Caspar Weinberger's retreat from Lebanon in 1984 after Syria's Islamic fundamentalist proxies murdered nearly 300 American marines became the inspiration of Islamic terrorism the world over, creating an existential danger not only to Israel but also to Western hegemony in the Middle East in the 21st century. It was an act motivated by pandering to oil interests and the advice of Saudi Arabia. Yet blanket-bombing Damascus and Lattakia would have been far more effective in assuring the long-term loyalty of Saudi Arabia and the Moslem world to Western interests. Guerilla wars cannot be won without readiness to incur some casualties and a very strong will to win whatever the cost to the enemy.
Conclusion
The strategic importance of the vast petroleum reserves in the Middle East and its vital sea lanes requires the United States to consider this region carefully when formulating its foreign policy and economic decisions.
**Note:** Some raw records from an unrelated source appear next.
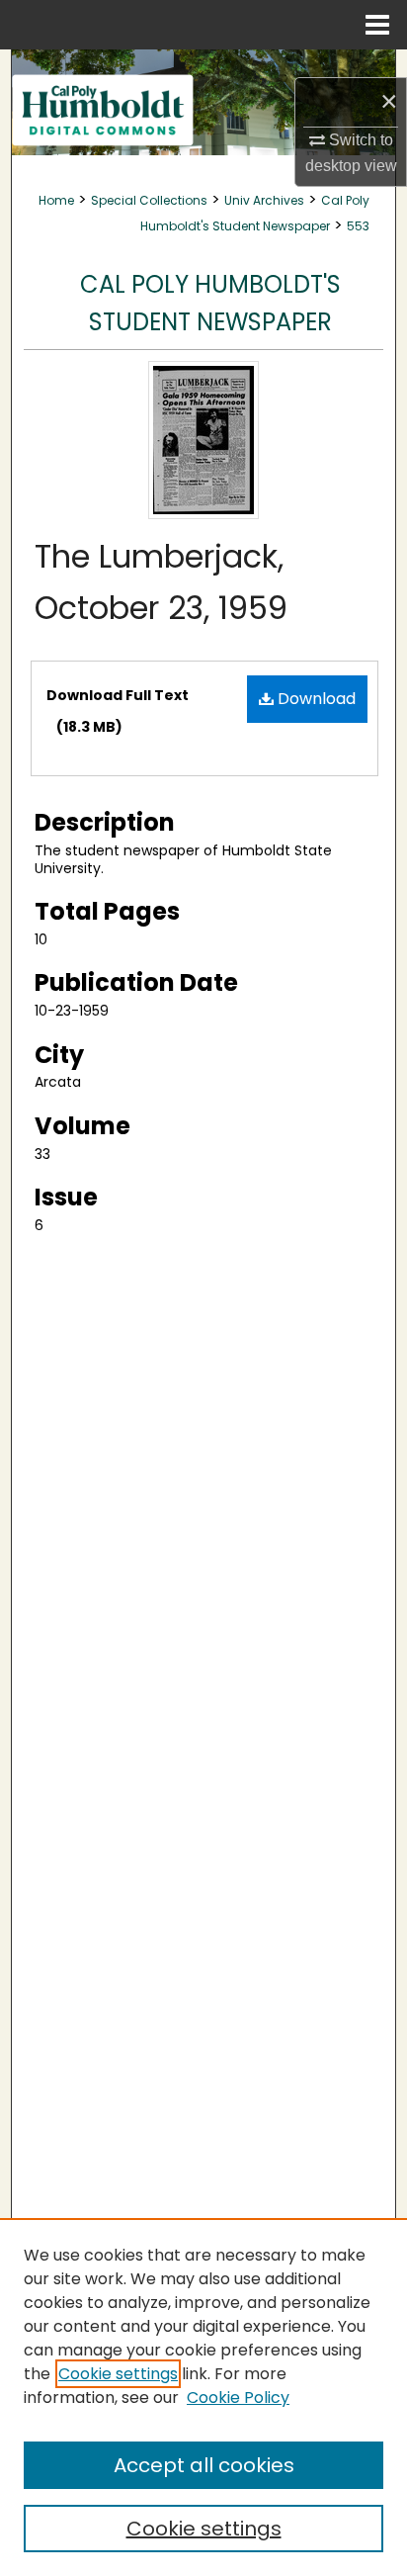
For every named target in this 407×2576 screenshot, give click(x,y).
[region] (203, 2397)
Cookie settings (118, 2373)
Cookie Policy (238, 2397)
These considerations should include awareness of the continuous proclivity for violence and fierce hatred of Western culture endemic to the Moslems living in the region.
In the 21st century Middle East, the Arab/Israel dispute will probably remain the most persistent flashpoint, despite continued attempts to paper over this deep-seated conflict with peace treaties and ad hoc agreements. All the Arab states are dictatorships manifesting varying degrees of repression and brutality towards their own populations. Arab enmity to the Jewish state combines an explosive mix of nationalism and religious fundamentalism. Under these circumstances, the United States must not allow itself to become too deeply involved. Except where its vital interests are directly and immediately concerned, its best policy would be one of gradual disengagement and benign neglect, while exerting its influence to prevent other powers from intervening. Contrary to the traditional mantra, only the governments and people of the region can find or implement a lasting solution to its problems.
However, for the present there is no indication that any solution permitting a viable Israel to exist is acceptable to the Arab side. This being so, Israel should not be prevented from defending itself against Islamic terrorism and/or Arab aggression by any means it deems necessary during the crucial short period until the terrorists or rogue Moslem governments obtain nuclear weapons. The more complete the Israeli victory, the stronger will be the US position in the region. The mistake of the West was to reward Arab terrorism with concessions and retreats, creating a Frankenstein monster that may devour its oil if Weinberger's policies become the model for the future.